## [What to do]
Work out the number of lines in the listing below that include "Show", and answer with it alone.

## [Available records]
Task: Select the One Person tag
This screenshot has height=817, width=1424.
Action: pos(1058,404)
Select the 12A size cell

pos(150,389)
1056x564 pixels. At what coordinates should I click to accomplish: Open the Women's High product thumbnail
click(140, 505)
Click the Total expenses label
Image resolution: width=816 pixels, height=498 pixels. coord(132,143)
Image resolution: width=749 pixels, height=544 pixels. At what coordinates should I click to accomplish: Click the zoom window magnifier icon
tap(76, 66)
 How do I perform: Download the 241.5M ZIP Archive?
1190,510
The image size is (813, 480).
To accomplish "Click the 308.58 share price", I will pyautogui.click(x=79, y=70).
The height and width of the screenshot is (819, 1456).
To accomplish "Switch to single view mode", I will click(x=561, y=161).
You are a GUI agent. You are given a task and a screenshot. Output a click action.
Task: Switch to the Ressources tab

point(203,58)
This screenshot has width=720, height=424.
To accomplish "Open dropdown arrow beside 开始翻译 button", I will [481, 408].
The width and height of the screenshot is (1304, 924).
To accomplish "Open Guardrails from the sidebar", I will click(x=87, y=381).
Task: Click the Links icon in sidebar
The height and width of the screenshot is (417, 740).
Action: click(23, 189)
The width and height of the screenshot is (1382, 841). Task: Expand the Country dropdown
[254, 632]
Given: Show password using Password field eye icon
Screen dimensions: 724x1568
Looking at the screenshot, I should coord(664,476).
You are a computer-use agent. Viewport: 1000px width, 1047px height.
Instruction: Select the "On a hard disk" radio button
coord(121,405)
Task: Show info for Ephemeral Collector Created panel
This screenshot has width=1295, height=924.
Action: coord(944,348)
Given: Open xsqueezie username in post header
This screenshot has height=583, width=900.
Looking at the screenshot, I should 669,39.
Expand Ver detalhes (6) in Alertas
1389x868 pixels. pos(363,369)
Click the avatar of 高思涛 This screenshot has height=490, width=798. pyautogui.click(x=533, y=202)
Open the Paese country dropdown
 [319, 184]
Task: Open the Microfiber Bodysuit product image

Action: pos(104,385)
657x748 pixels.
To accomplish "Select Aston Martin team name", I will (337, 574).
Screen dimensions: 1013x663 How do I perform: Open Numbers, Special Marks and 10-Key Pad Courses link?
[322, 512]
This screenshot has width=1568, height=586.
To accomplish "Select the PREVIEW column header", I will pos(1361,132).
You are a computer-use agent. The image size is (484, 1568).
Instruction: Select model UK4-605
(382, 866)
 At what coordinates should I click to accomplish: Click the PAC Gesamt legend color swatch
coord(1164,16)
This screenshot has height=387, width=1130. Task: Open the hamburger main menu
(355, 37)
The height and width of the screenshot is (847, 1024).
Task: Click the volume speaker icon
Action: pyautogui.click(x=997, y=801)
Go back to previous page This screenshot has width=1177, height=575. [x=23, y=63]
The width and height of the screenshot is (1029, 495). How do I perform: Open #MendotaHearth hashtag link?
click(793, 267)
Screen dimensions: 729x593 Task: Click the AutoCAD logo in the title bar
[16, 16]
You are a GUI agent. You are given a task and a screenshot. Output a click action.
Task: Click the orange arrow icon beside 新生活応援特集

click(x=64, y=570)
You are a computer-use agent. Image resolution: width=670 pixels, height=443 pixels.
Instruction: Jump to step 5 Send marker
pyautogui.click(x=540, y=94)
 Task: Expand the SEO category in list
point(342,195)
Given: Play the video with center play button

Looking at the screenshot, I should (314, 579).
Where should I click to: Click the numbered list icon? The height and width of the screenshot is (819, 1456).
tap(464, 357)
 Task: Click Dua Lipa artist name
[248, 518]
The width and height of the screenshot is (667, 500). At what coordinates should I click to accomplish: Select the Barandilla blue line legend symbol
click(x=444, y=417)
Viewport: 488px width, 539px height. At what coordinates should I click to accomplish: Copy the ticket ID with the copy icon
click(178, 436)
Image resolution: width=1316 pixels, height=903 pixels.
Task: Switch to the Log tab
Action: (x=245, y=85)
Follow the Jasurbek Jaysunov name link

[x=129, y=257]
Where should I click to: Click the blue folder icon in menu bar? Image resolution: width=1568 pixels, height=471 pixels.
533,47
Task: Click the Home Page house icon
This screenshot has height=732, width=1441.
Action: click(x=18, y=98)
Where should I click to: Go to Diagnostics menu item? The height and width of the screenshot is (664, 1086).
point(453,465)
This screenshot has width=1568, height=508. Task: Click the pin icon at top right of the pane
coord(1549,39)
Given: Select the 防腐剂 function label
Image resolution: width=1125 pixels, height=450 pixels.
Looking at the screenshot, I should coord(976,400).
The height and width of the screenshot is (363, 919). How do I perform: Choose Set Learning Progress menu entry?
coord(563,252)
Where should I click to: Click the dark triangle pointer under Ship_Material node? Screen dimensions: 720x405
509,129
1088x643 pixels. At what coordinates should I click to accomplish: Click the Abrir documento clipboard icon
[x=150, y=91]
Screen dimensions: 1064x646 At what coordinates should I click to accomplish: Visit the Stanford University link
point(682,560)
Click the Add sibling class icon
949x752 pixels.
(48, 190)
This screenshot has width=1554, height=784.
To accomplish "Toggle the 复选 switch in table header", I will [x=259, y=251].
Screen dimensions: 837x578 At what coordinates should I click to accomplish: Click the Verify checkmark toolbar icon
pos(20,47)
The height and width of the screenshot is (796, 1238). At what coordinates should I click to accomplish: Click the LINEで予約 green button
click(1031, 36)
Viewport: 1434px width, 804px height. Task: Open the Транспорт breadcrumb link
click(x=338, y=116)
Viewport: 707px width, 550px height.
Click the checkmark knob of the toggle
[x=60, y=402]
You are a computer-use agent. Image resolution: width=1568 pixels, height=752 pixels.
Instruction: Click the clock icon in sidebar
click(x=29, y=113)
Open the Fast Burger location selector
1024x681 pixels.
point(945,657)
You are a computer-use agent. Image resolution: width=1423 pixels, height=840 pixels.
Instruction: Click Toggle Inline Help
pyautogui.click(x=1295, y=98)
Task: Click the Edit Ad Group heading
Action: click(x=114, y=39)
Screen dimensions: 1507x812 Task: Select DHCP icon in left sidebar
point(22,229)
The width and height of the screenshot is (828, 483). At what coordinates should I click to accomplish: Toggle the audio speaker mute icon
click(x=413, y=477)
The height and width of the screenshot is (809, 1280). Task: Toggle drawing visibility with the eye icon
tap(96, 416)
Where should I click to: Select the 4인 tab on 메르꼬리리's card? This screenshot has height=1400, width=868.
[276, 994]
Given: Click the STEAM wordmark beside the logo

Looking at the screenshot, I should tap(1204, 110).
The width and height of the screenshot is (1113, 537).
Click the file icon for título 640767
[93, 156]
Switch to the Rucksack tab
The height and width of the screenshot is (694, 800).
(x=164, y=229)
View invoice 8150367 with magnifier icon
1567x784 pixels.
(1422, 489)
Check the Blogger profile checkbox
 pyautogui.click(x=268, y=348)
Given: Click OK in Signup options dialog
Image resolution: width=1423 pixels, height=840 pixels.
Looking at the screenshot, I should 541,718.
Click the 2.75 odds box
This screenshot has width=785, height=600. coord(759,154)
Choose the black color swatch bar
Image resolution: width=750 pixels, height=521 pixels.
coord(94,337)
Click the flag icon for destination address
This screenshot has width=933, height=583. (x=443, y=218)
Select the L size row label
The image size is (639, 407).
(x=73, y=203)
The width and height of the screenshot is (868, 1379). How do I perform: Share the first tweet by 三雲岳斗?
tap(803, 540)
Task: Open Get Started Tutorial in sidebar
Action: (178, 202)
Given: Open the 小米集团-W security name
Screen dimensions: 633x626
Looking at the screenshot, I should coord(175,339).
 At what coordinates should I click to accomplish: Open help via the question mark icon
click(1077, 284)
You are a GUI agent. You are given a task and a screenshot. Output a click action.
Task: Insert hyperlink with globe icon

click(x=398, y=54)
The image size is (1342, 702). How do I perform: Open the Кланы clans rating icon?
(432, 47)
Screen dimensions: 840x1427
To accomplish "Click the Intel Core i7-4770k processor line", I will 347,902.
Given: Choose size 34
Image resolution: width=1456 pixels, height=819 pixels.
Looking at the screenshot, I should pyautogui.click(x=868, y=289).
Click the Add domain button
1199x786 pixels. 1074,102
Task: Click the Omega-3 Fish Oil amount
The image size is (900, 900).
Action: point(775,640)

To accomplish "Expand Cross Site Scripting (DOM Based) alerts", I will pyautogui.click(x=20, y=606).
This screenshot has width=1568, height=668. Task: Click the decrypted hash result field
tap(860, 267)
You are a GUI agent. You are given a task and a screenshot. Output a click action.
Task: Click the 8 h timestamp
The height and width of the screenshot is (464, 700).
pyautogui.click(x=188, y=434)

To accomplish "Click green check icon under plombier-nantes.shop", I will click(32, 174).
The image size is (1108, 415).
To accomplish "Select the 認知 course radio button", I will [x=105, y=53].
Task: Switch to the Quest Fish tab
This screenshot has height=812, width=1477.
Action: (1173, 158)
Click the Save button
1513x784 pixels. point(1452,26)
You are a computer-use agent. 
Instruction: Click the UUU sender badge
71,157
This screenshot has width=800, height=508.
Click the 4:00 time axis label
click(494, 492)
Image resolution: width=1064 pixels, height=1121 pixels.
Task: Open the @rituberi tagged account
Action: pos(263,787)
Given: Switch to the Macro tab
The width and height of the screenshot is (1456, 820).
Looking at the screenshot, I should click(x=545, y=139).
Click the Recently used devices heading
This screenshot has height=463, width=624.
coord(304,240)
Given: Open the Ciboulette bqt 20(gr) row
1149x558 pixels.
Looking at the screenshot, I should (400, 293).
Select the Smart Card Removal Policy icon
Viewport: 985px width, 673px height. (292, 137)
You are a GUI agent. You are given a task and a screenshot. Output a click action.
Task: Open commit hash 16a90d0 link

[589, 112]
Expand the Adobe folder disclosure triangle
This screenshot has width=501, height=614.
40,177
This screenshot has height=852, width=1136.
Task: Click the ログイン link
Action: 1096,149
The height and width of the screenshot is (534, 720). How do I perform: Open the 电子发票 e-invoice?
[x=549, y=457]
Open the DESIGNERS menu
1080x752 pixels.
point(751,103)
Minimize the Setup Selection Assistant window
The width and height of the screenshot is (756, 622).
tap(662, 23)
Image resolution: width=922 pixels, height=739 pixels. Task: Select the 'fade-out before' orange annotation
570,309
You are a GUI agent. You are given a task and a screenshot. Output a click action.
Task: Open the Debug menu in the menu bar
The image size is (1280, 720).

## [Output of the exercise]
2